▶ [Problem to solve] Pick up the review of the novel The Long Way to a Small, Angry Planet after its final paragraph and keep writing it.

▶ [Text section]
##########
On recommendation from some friends, I picked up The Long Way to a Small, Angry Planet from the local library recently.
The Long Way to a Small, Angry Planet is a far-future space opera, focused on a small independent ship and its crew. Sound familiar? That formula has been used to good effect before - I thought of Firefly almost immediately upon getting a grasp of the setting and characters, and there have been others. The galaxy at large is populated by many different sapient races, of which humanity is by no means the most powerful or important. Again, not an uncommon idea. I don't bring up this use of familiar themes and settings as a negative - used properly, the oldest story ideas can still be great - but I'd be remiss not to mention it, since it's very noticeable as you read through the opening chapters.
Most of the story takes place on the Wayfarer, a ship that builds stable wormholes which are used as a sort of galactic highway system. That's an interesting way to represent interstellar travel - not unique by any means, but not nearly as common as something like a Star Trek warp drive. Making the builders a small group of independents is different, too. I think of big transportation projects - and there's not much bigger than bridging star systems - as the domain of huge corporations and governments. It's a bit of a shift to think of it as something you can hire a small businessman to build - more like getting your driveway paved than building a super-highway.
Chambers puts a good amount of effort into building up the reader's knowledge of the current state of galactic affairs, and a good chunk of history. Mostly this is made integral to the story by using the newest Wayfarer crew member, a human woman from Mars named Rosemary. The society on Mars is fairly close to present-day Earth, and insular enough that she doesn't have a lot of first-hand experience with other intelligent species. So when Rosemary encounters some aspect of culture shock or meets a new race, the reader has much the same reaction. It's an elegant way to handle explaining how the book's society works without simply dumping information onto the reader.
The viewpoint in The Long Way to a Small, Angry Planet shifts among the Wayfarer crew, several of which are non-human. I felt like each was fairly well developed, at least within the constraints of the character. Ohan, for instance, doesn't get much time...but that's because the character is very isolated by choice. Other than Rosemary, everyone in the crew is a larger-than-life personality in some way. That's common in space operas, so I was expecting it, but every once in a while I still had to chuckle a bit when someone (usually Kizzy) did something so over-the-top that it felt like it belonged in a cartoon, not a novel.
##########
▶ [Collected material]
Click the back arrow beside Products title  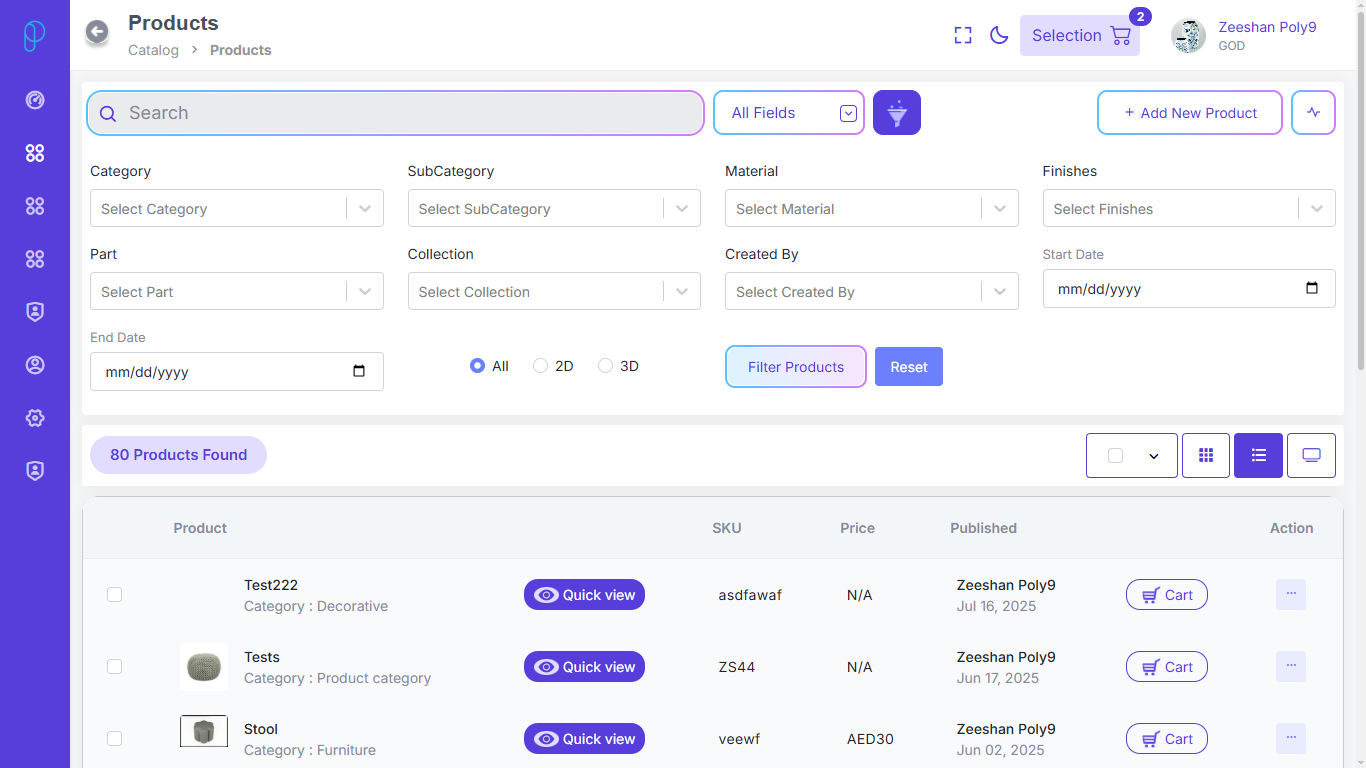point(97,33)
##########
▶ [Answer to this exercise]
In terms of story flow, I thought The Long Way to a Small, Angry Planet felt a bit disjointed. There are sections that read more like several short stories strung together rather than a coherent whole. Almost felt like reading an adaptation of one season of a TV show: some introductions early, the reveal of the season's big plot device, a bunch of small independent stories with occasional reference to the big thing, then the big wrap-up finale. Worked out all right, I think, but it does feel a little odd for a novel.
The Long Way to a Small, Angry Planet packs a whole lot of concepts into a single book. Rights and privileges for artificial beings, wars of genocide, racism (or species-ism, I guess), the aftermath of unchecked colonialism and exploitation, inter-species relationships (sexual and otherwise), environmental catastrophe and recovery, genetic and physical body modification, different handling of children and the elderly across species...all sorts of ideas crop up. With so many different concepts to deal with, it's not really possible to address them in depth, so most are just touched on briefly, as a part of galactic history. Others, though, are important to the story of one or more of the crew. It all enriches the story, but at times I did feel that Chambers was trying to cram too much into a single book. That's a better problem than being boring, though!
As a fan of the space opera genre, I found very little to dislike about The Long Way to a Small, Angry Planet. Well worth the read, and even if you're not fond of space opera, it might surprise you.